(TASK TO COMPLETE): Copy exactly and only the lines running from the one that contains "1232x974 pixels. Task: Select" to the final line of the data below, without the pictures.

(INPUT FOR THIS TASK):

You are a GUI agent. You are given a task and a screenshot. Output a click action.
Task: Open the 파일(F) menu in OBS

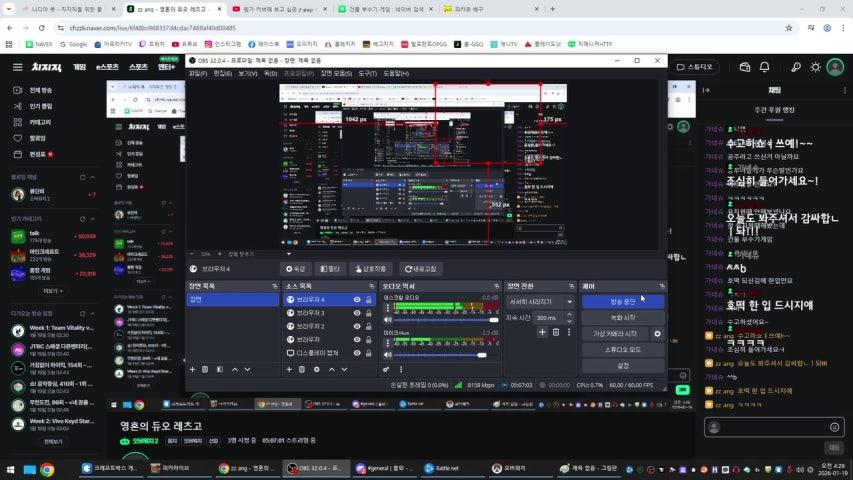[198, 73]
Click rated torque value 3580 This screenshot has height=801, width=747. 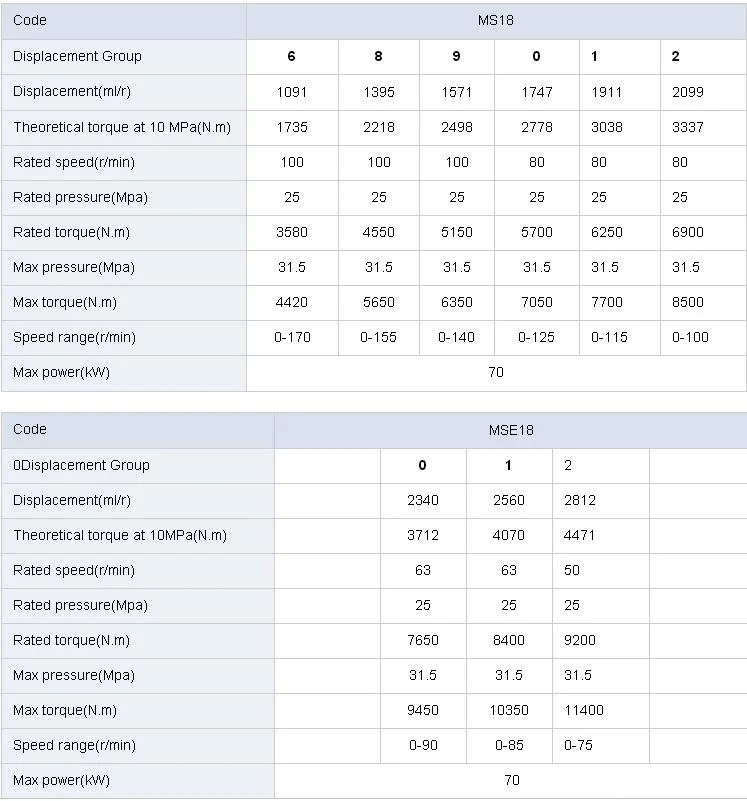click(x=292, y=232)
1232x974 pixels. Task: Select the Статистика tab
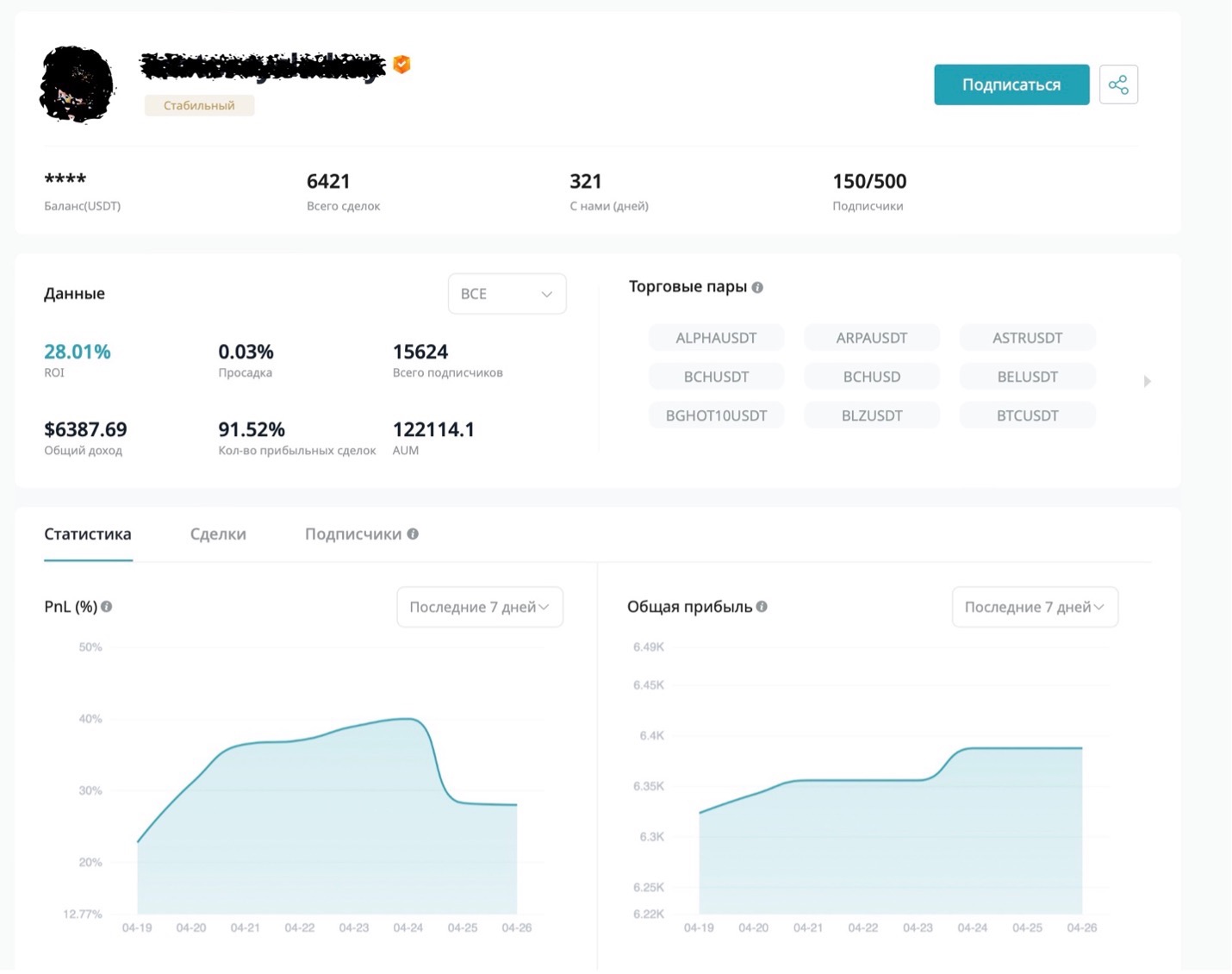tap(88, 534)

(ANSWER SECTION):
1232x974 pixels. Task: Select the Статистика tab
tap(88, 534)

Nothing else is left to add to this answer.